PROJECT SUMMARY / ABSTRACT
The impaired clearance of neuropathological proteins has been increasingly recognized in Alzheimer's
disease (AD). Cerebrospinal fluid (CSF) flow plays an essential role in the waste clearance process of the brain,
and disruptions of CSF flow are implicated in AD. However, most of the studies on CSF clearance were
conducted in animals, and the CSF flow dynamics and clearance pathways in the human brain remain poorly
understood. Most of the human studies on brain CSF flow are only able to investigate flow dynamics in ventricles
or in the aqueduct so far due to the lack of sufficient imaging tools, and little is known about CSF flow in the key
regions for clearance—subarachnoid space (SAS) and perivascular space (PVS). This poses a major barrier to
studying brain-wide CSF flow dynamics and clearance pathways as well as their correlation with aging and AD
pathology, which are essential steps toward understanding the clearance process of toxic proteins in AD.
To overcome this barrier, the goal of this proposal is to develop the first whole-brain MR CSF flowmetry
that extends the imaging area from ventricles to previously inaccessible SAS and PVS, and apply it to investigate
the alteration of brain-wide CSF flow in aging and AD, and its correlation with neuropathological protein
deposition. The flowmetry technique will provide unparalleled sensitivity, specificity, efficiency, and
spatiotemporal resolution to map SAS/PVS CSF flow in the human brain. Using this tool, we will answer key
questions about brain-wide SAS/PVS flow dynamics and pathways as well as their driving factors in the human
brain. We will then study how CSF flow dynamics change with healthy aging and how they are disrupted in AD
patients, especially how flow stagnation correlates with amyloid-beta and tau deposition using MR flowmetry
combined with PET imaging. The outcome of this study will significantly advance our knowledge of brain
clearance in aging and AD, and lay the foundation for future investigation of CSF-flow-based imaging biomarkers
and therapeutic interventions for AD to improve clinical outcomes.

■ ■ ■

_Tasks_.
a) Summarize the abstract on cerebrospinal fluid flow in Alzheimer's disease in two sentences.
b) Resume the abstract on cerebrospinal fluid flow in Alzheimer's disease from the point at which it stops.
The data after this text are separate material and bear no relation to it.

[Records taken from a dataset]
■ ■ ■

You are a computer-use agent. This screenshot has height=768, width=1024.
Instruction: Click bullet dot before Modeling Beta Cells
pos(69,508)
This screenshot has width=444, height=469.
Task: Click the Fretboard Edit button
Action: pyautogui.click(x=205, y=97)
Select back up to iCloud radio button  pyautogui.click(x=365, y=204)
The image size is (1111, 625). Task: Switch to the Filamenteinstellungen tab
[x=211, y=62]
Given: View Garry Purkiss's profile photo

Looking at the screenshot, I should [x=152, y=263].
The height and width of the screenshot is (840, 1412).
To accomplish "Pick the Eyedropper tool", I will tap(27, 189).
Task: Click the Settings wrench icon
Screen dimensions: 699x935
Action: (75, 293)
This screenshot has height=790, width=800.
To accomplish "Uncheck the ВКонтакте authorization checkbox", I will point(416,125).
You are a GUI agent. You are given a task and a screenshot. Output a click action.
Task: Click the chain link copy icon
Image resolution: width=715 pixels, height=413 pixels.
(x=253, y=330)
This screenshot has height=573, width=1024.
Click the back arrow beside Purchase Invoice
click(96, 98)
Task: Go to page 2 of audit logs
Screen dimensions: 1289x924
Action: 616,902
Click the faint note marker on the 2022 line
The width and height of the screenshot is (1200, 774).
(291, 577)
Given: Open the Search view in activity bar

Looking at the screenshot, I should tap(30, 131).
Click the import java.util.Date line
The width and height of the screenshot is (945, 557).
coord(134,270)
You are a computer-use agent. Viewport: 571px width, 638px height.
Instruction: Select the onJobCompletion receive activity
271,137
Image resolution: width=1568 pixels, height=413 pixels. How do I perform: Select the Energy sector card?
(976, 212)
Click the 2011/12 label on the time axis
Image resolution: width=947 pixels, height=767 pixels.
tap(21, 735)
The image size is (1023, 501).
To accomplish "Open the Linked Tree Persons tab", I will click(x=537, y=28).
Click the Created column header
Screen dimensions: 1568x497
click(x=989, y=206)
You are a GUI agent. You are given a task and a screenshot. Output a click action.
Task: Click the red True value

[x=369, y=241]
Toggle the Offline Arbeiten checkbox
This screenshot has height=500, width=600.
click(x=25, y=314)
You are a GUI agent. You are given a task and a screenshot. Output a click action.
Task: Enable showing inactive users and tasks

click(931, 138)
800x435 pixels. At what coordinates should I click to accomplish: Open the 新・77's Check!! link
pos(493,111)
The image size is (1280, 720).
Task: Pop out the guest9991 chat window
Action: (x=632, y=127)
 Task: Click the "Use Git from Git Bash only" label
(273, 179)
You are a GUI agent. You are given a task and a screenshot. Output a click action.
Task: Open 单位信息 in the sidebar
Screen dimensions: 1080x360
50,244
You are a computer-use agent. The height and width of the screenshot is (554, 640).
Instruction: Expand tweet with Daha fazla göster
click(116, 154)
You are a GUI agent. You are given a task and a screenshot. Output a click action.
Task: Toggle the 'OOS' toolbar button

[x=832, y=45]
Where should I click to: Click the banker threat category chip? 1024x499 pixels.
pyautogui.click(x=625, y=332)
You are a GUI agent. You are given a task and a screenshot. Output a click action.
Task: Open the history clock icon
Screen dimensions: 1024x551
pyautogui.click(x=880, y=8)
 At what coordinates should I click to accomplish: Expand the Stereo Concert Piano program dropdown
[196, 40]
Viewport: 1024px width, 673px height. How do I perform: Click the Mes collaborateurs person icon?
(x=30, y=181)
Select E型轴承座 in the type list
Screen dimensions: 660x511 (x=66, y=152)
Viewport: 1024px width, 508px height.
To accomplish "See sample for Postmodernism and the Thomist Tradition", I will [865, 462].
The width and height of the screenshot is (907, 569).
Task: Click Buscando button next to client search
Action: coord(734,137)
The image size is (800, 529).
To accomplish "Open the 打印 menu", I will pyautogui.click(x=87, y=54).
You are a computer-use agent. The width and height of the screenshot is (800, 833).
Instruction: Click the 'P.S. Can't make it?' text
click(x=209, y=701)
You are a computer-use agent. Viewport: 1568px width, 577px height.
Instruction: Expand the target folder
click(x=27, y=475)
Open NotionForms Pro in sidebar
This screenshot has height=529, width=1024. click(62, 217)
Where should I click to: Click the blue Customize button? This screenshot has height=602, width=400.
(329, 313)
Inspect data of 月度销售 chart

■ ■ ■

_Answers by task_.
a) Although disrupted cerebrospinal fluid flow is implicated in Alzheimer's disease, human studies have mostly been limited to the ventricles or the aqueduct, so flow in the subarachnoid and perivascular spaces, key regions for clearance, remains poorly understood. The proposal aims to develop the first whole-brain MR CSF flowmetry that reaches these spaces, and to use it with PET imaging to study how brain-wide CSF flow changes in aging and AD and how flow stagnation correlates with amyloid-beta and tau deposition.

b)
The candidate has in-depth training in neuroimaging, MR physics and state-of-the-art MR methodology,
and signal processing. He is seeking additional training in Alzheimer's disease, translational research skills, and
multi-model imaging analysis from this grant mechanism, to achieve his long-term career goal to become an
independent investigator in neuroimaging of neurodegenerative diseases, and establish research programs that
develop innovative neuroimaging technologies, apply them to advance our understanding of aging and
neurodegeneration, and translate these technologies to facilitate the discovery of non-invasive imaging
biomarkers and aid in the development of therapeutic interventions of Alzheimer's disease and related dementias.
He will work with a multi-disciplinary team of mentors and collaborators who are world-renowned experts in their
respective fields, and leverage the exceptional resources at Massachusetts General Hospital to achieve his
scientific and career development goals.